• [EXCERPTED PASSAGE]:
"Here Comes My Girl" is a song written by Tom Petty and Mike Campbell, and recorded by Tom Petty and the Heartbreakers, their third single from their breakthrough hit 1979 album, Damn the Torpedoes. It peaked at number 59 on the U.S. Billboard Hot 100 on May 24, 1980.

Content
In a November 2003 interview with Songfacts, guitarist Mike Campbell explained the story behind "Here Comes My Girl":

Petty remembers Campbell's chords and tune on a cassette tape, and struggling with the lyrics. Bassist Ron Blair told Petty that what he had was a "really good piece of music." Petty learned to use narration in the verses, similar to Blondie or The Shangri-Las. Petty said the chorus was inspired by The Byrds.

Reception
Cash Box called it a "truly excellent single" with a "convincingly honest narrative intro" and a "Byrds-like hook." Record World called it a "raging ballad" and said that Petty's "tough talk/sing vocal swells into a pretty hook."

• [GIVEN DATA]:
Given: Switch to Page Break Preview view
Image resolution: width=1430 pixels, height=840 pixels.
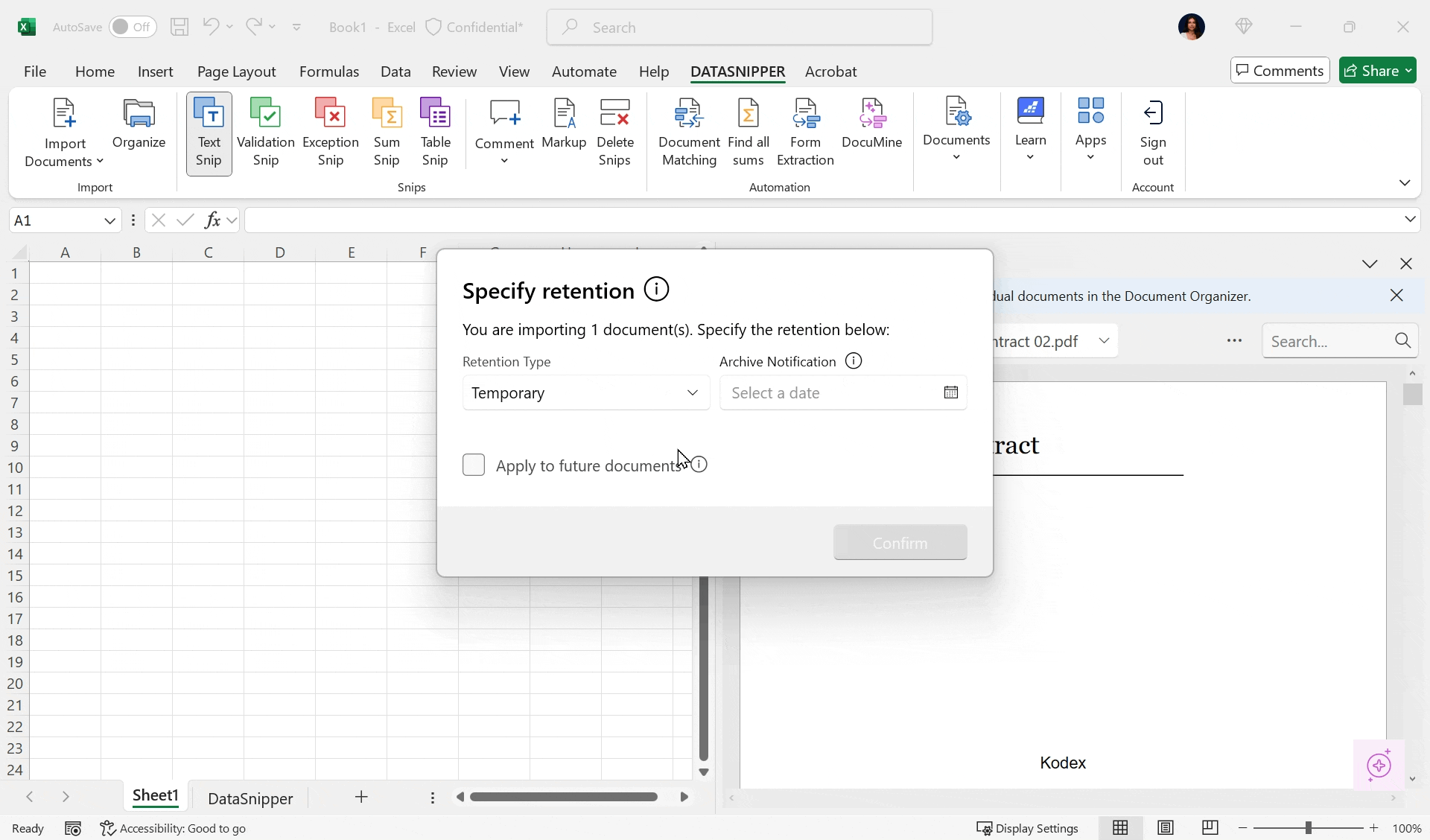Looking at the screenshot, I should (x=1210, y=828).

• [SET EXERCISE 1]:
Answer these about the text on "Here Comes My Girl":
(a) On what date did the song peak at number 59 on the U.S. Billboard Hot 100?
(b) Which bassist told Petty that what he had was a "really good piece of music"?
(c) What did Record World call the song?
• [SET EXERCISE 2]: Please write the next part of the text on "Here Comes My Girl," picking up after its last sentence.
The lines play no part in this.

• [RESULT 1]:
(a) May 24, 1980
(b) Ron Blair
(c) A "raging ballad"

• [RESULT 2]:
Music video
The music video was directed by John Goodhue and was released in April 1980.

Personnel
Tom Petty – lead vocals, rhythm guitar
Mike Campbell – lead guitar
Ron Blair – bass guitar
Stan Lynch – drums, backing vocals
Benmont Tench – piano, organ

Charts

Cover versions
In 2009, Matthew Sweet and Susanna Hoffs covered the song for their cover album, Under the Covers, Vol. 2.
In 2011, Relient K covered the song for their cover album, Is for Karaoke.

References

Tom Petty songs
1979 songs
Songs written by Tom Petty
Songs written by Mike Campbell (musician)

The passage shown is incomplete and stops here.